Bölücü örgütün kamplarının dağıtılması.
ABD'nin PKK'ya lojistik desteğinin kesilmesi.
Kuzey Irak'taki örtülü siyasetlere izin verilmemesi.
İstihbarat paylaşımı için bir iletişim ağının oluşturulması.
Hem PKK hem de FETÖ
Aradan geçen yıllar içinde ABD Bush'tan sonra iki başkan daha gördü. Ancak bu ülkenin yönetiminde başkanların geçici olduğu ve asıl yönetimin derin devletin bürokrasisinin, CIA'nın, FBI'nın, Pentagon'un elinde olduğu da iyice anlaşıldı. Obama da, Trump da Erdoğan'la görüşmelerinde Bush gibi konuştular.
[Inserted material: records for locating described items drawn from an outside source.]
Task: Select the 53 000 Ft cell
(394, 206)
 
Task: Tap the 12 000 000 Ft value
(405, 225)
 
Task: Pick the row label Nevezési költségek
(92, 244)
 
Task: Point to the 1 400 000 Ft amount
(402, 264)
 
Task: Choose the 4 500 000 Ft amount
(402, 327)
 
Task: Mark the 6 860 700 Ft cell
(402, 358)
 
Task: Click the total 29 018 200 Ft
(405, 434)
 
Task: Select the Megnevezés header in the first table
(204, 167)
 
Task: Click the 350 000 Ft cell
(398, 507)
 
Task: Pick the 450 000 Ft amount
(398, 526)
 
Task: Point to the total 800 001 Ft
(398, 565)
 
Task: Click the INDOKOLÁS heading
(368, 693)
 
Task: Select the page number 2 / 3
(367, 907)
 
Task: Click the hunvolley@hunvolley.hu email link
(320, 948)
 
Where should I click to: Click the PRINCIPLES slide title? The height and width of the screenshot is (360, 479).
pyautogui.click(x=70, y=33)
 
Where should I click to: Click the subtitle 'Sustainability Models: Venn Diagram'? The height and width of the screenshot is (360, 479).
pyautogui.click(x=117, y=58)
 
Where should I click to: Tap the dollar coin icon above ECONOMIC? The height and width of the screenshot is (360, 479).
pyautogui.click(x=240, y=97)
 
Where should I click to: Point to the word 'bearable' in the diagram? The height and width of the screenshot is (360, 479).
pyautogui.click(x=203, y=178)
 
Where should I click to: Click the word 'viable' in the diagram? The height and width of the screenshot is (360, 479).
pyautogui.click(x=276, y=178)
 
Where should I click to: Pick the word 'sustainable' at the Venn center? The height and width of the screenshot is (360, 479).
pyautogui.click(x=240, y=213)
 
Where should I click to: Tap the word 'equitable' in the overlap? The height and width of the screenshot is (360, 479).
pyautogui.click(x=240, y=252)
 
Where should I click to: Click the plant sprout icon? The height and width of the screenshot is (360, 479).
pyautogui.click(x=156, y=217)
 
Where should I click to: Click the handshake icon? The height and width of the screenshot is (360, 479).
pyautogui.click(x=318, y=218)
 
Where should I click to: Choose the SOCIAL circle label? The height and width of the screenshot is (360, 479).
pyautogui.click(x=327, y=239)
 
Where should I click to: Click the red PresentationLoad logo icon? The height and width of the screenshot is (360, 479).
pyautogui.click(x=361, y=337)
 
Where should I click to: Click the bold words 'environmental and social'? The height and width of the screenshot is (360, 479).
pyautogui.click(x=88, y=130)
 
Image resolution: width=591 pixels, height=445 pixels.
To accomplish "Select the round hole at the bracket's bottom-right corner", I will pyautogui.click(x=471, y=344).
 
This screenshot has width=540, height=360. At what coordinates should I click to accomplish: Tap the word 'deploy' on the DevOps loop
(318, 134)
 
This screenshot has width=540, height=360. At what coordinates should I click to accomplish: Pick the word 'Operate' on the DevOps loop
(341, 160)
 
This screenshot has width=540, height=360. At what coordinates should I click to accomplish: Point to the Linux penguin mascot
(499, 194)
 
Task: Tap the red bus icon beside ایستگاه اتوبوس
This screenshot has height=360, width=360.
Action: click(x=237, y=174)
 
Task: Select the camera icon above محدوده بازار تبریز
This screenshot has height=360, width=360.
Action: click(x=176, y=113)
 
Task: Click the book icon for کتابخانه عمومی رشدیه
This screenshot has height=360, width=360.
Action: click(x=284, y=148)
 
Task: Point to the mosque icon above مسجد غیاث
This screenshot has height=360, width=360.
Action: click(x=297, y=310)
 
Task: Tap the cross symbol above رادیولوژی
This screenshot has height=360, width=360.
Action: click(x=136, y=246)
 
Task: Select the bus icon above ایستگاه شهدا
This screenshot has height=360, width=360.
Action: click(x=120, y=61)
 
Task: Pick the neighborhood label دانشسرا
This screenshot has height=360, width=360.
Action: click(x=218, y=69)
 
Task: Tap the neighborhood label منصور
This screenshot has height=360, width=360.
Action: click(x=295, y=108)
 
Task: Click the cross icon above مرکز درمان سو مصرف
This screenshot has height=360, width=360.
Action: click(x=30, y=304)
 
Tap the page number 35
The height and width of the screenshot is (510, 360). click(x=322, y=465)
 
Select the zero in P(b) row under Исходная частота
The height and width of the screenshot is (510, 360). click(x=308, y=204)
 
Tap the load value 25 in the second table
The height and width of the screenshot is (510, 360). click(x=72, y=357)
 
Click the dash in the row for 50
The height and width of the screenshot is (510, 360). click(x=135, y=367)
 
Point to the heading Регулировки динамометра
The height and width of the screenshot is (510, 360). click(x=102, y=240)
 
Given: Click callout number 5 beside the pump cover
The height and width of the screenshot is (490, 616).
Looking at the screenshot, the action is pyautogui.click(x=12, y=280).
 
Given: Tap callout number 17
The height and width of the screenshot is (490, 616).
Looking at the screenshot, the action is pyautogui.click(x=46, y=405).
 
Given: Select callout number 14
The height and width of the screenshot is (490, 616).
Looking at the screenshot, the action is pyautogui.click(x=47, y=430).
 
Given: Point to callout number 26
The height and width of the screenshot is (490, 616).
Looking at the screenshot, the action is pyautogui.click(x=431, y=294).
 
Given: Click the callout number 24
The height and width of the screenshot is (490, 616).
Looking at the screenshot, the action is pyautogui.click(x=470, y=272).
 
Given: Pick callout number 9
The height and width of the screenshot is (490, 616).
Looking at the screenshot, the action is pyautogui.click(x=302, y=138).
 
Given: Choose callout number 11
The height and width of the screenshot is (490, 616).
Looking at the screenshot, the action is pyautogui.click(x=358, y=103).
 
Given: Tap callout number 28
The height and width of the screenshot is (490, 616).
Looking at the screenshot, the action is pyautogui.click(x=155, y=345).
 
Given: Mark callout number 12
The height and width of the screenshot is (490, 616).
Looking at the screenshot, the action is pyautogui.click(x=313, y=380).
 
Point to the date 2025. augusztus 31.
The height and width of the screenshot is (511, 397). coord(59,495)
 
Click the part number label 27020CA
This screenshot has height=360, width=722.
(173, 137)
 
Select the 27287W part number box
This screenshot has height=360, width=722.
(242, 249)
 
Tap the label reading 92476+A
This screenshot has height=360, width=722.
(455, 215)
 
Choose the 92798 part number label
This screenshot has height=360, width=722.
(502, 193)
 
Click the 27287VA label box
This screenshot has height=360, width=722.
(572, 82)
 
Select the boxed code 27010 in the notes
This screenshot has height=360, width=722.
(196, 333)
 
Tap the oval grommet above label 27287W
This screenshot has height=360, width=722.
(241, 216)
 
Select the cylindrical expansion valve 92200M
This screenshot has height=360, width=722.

PKK'nın ABD için de bir terörist örgüt olduğunu kabullendiler. Ve şimdi Afrin'de PKK bizi Amerikan silahları ile vuruyor. Ve FETÖ hâlâ ABD'nin himayesi altında Türkiye'deki eylemlerini planlıyor.
"Ben kendimi düşmanlarıma karşı korurum. Ancak asıl tehdit dostlarımdan geliyor." Türkiye'nin şu andaki konumunu en iyi anlatacak söylem bu değil midir?